What the exercise asks:
I need an exact copy of the lines from the one containing "Instruction: Enable the" through the end of the records, without any pictures.

Records supplied: Begin

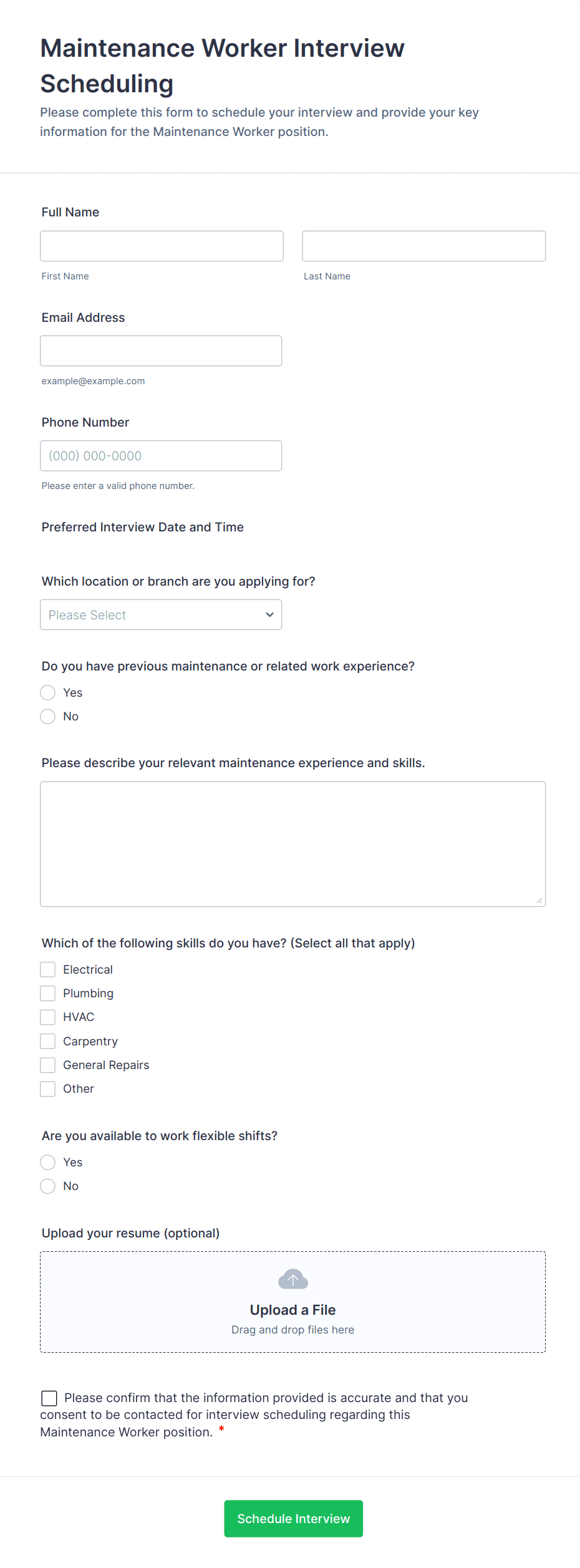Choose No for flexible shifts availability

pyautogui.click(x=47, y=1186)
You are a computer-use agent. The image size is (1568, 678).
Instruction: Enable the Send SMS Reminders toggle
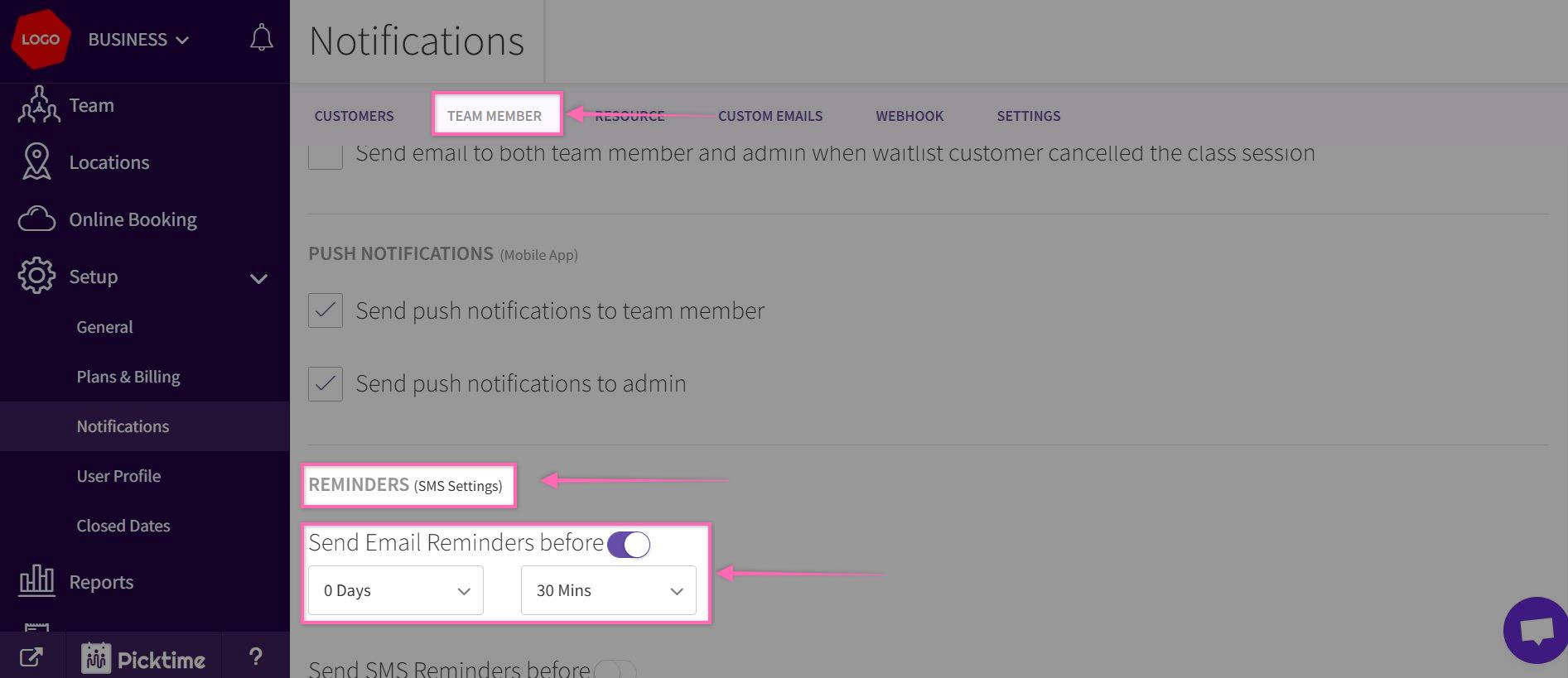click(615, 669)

Records supplied: End

Solution to this problem:
Instruction: Enable the Send SMS Reminders toggle
click(615, 669)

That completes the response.